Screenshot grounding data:
##############################

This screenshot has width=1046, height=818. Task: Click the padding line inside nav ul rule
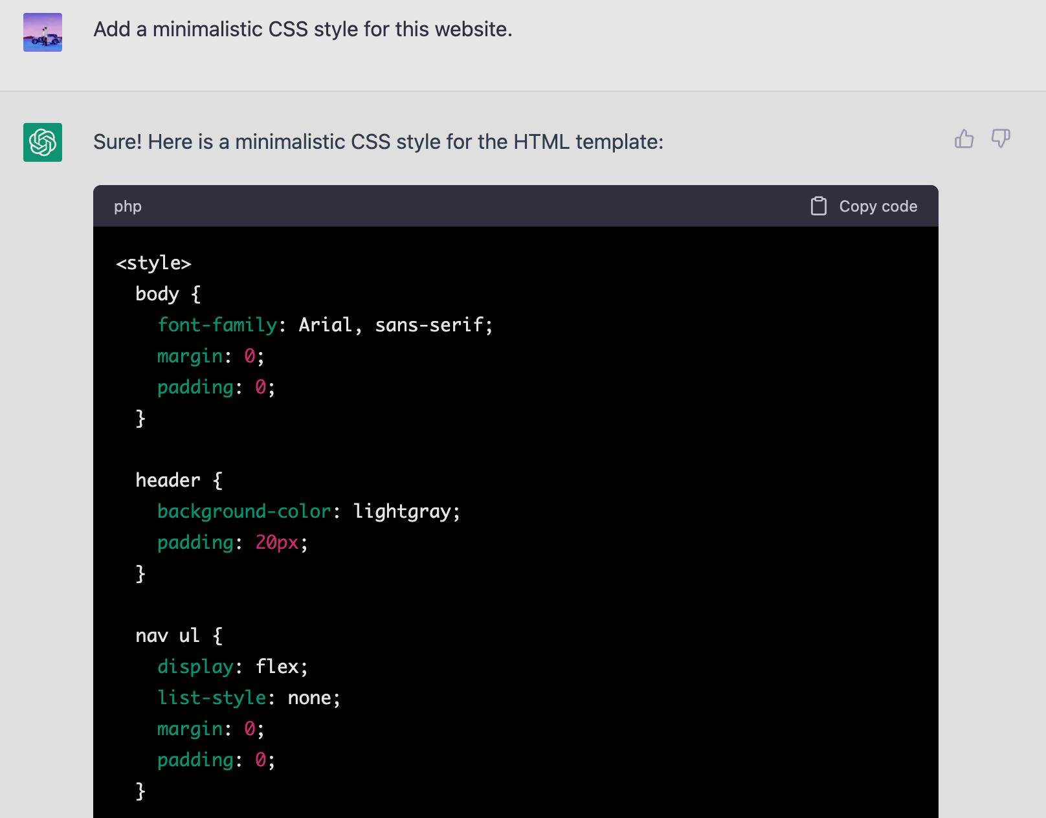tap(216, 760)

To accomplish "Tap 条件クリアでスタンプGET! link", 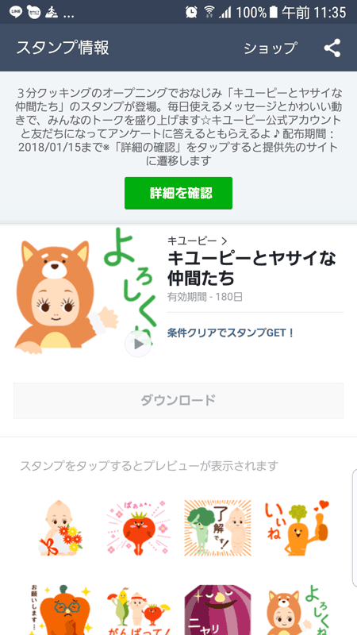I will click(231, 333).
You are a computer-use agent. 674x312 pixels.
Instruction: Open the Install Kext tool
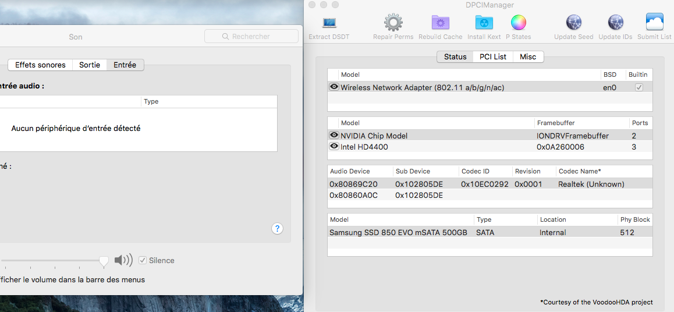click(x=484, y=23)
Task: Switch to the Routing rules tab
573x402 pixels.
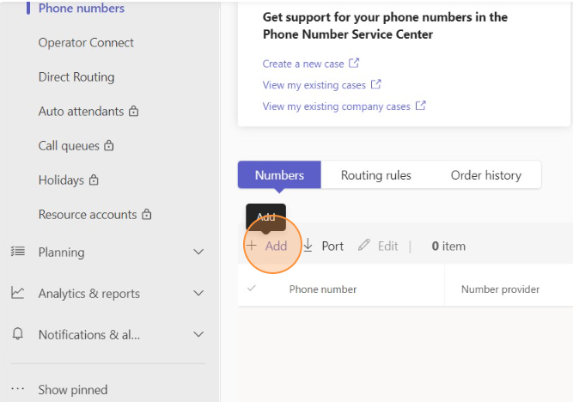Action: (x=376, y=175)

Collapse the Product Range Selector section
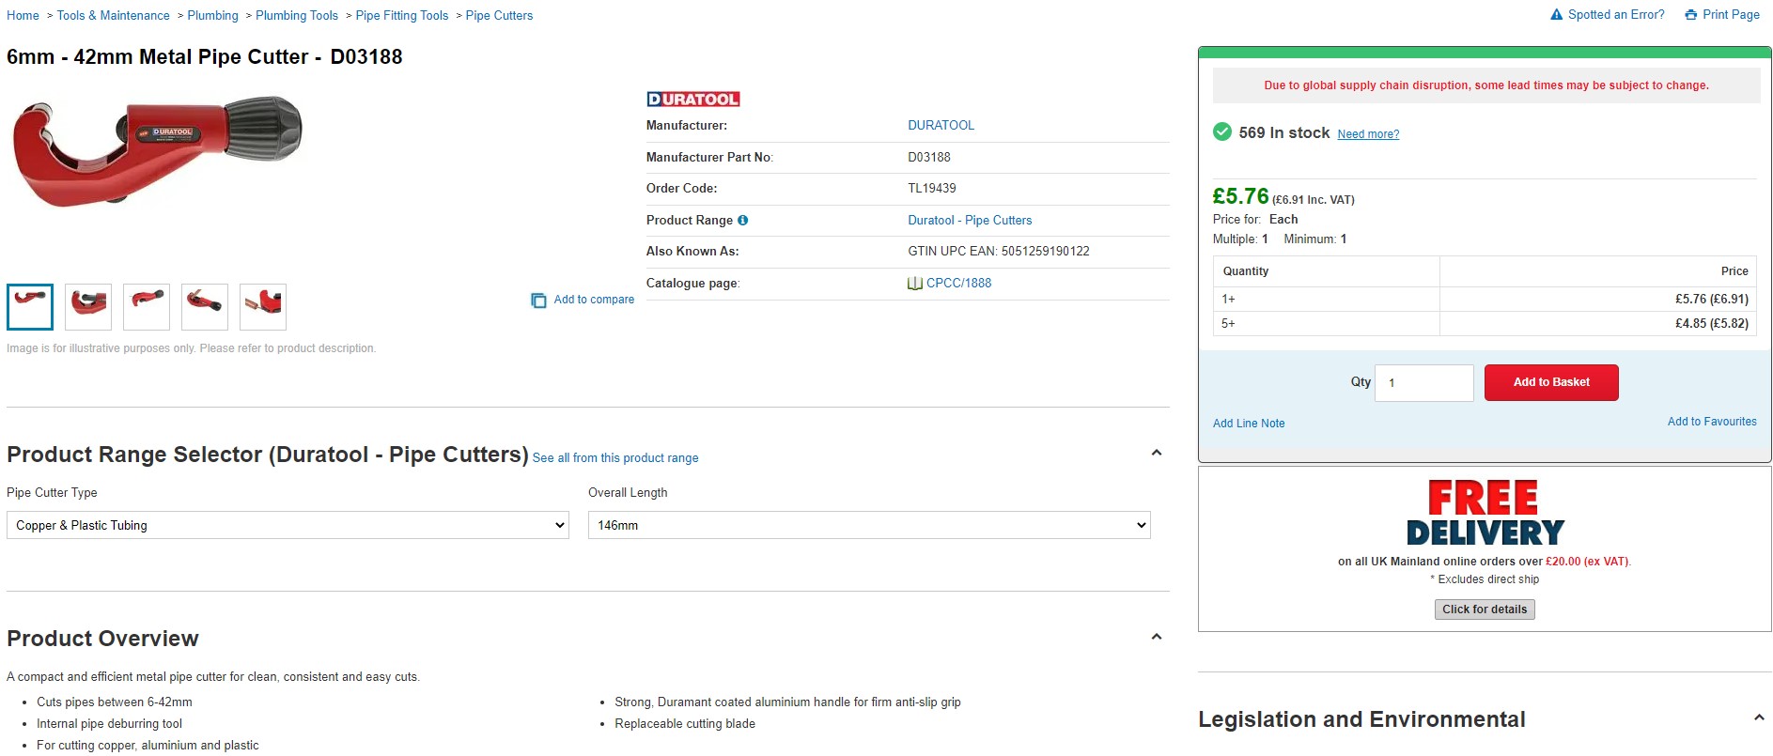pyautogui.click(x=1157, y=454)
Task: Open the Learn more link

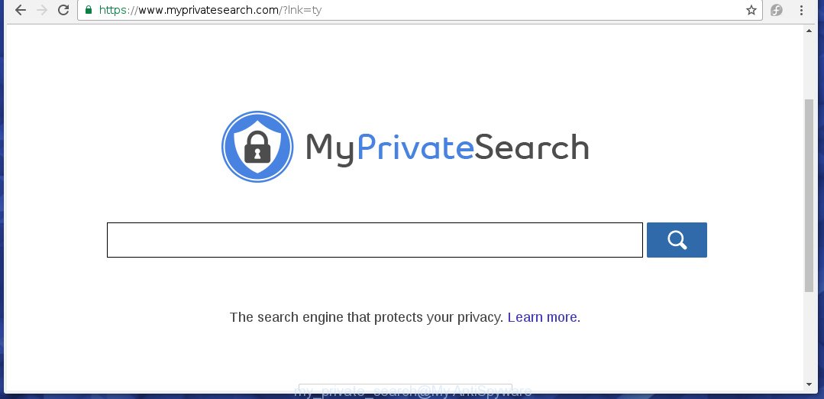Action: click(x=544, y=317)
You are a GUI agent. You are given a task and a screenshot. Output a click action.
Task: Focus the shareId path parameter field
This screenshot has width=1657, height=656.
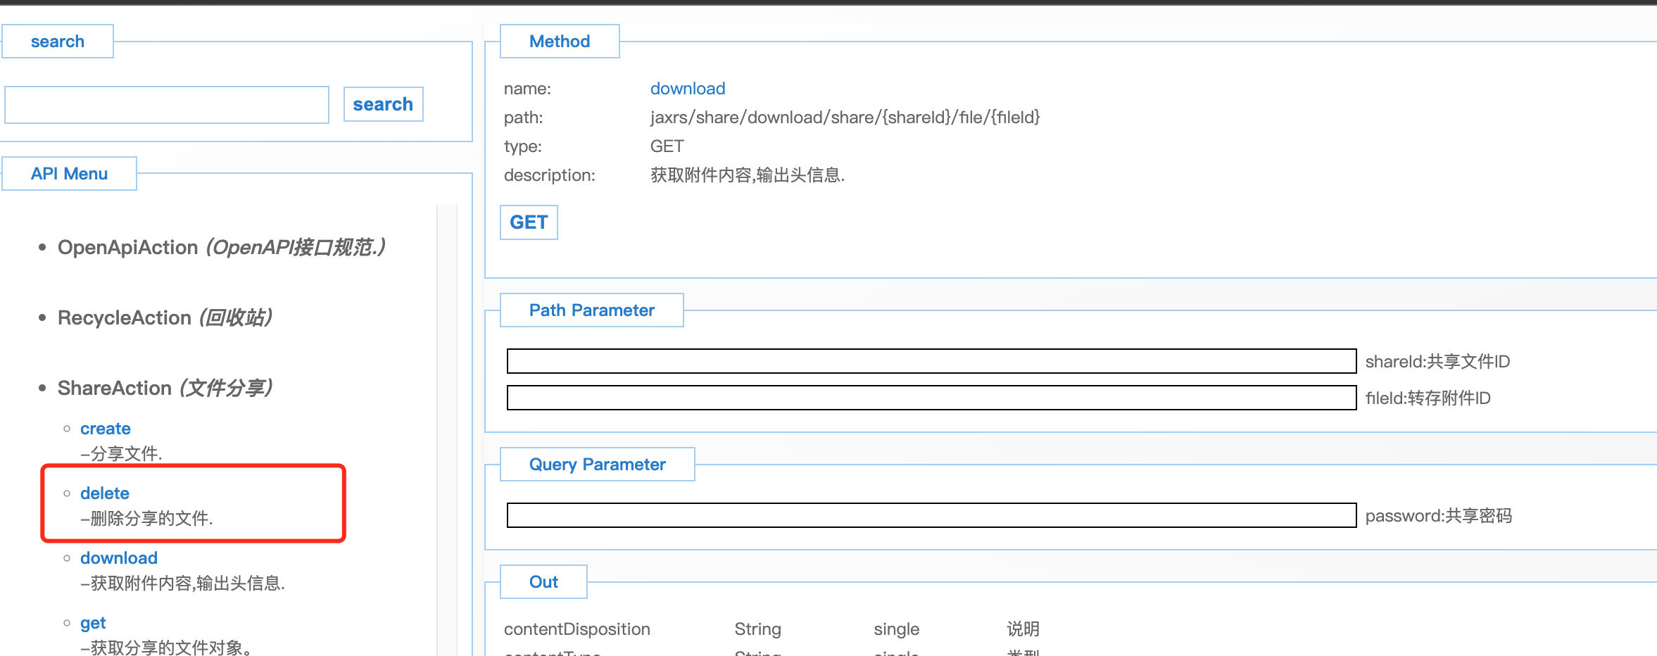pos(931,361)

##############################

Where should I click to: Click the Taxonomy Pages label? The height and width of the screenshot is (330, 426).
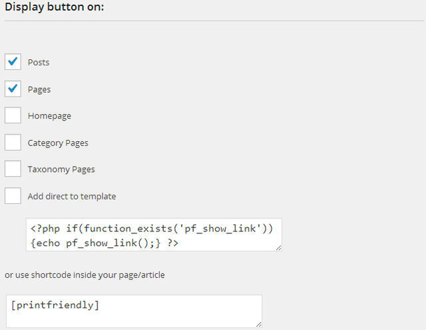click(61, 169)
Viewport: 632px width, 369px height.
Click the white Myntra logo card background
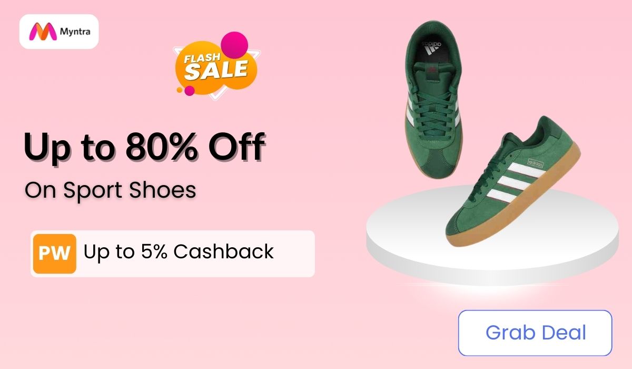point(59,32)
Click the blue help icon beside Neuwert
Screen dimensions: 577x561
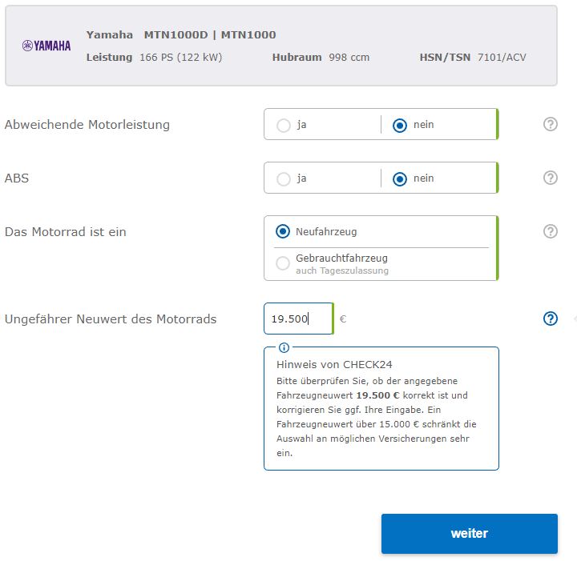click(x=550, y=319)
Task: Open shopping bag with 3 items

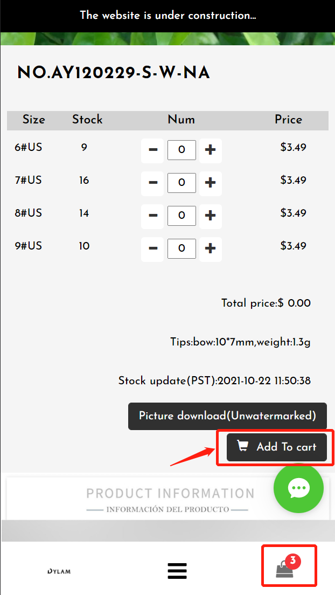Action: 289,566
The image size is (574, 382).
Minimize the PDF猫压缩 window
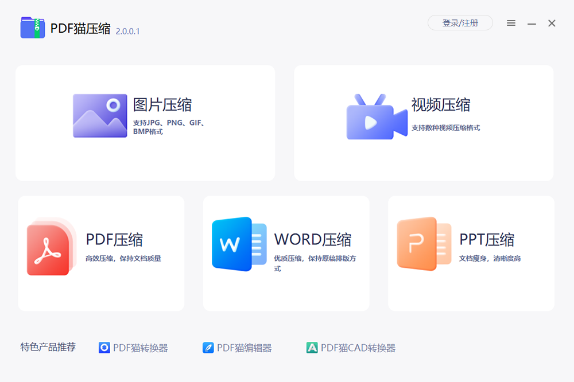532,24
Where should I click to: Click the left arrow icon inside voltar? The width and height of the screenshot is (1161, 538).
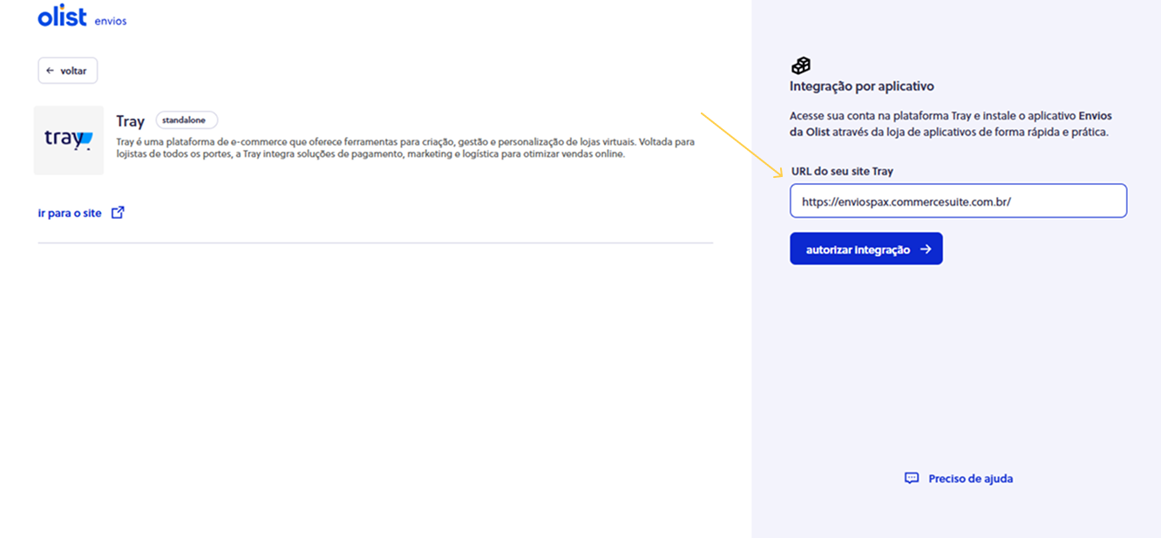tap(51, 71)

##############################

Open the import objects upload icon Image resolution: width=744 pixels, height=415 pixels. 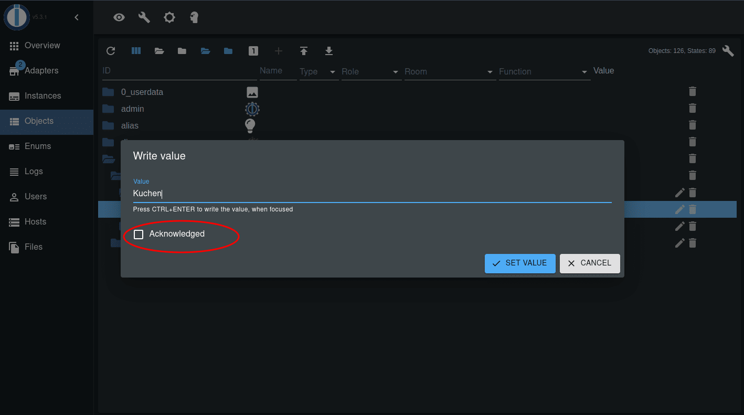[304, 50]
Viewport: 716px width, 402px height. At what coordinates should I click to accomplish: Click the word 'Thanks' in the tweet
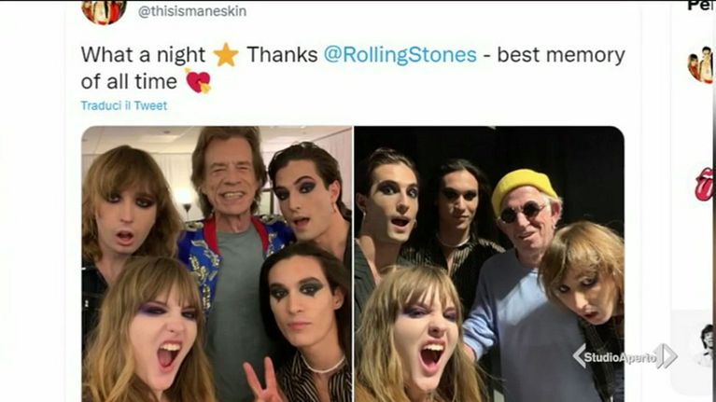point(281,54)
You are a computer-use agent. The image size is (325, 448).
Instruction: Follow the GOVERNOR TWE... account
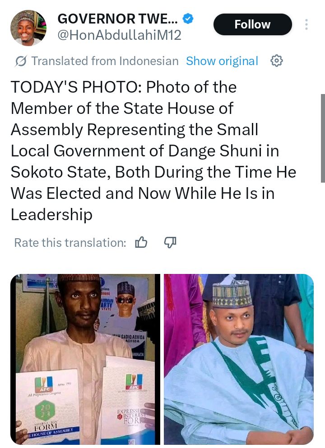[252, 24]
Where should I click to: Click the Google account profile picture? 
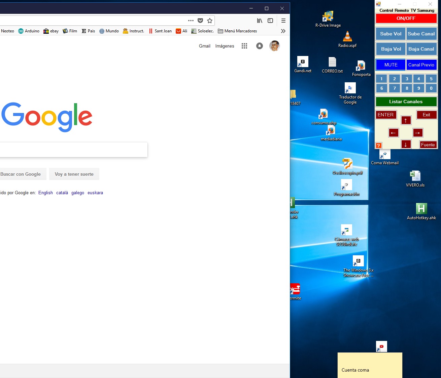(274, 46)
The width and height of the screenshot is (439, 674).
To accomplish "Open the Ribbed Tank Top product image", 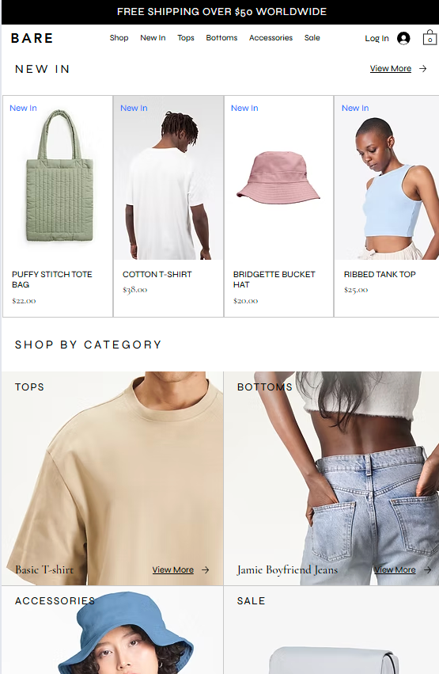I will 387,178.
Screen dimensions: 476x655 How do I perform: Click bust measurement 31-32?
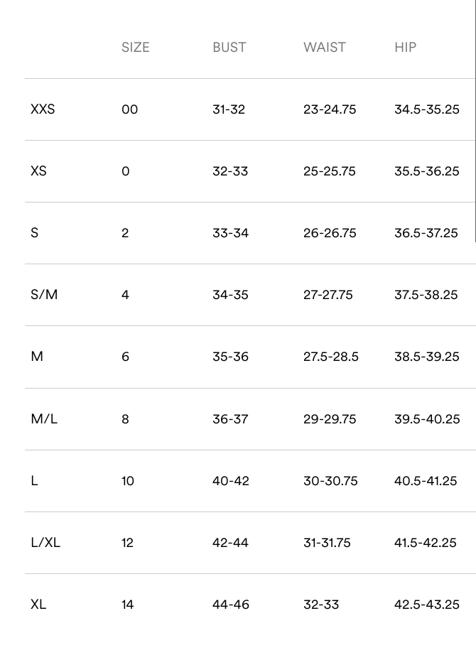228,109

##############################

* _Work instructions_: Copy out each line of the data that has the word "computer" in it.

* _Answer section_:
You are a computer-use agent. 674x312 pixels.
You are a computer-use agent. The image size is (325, 448).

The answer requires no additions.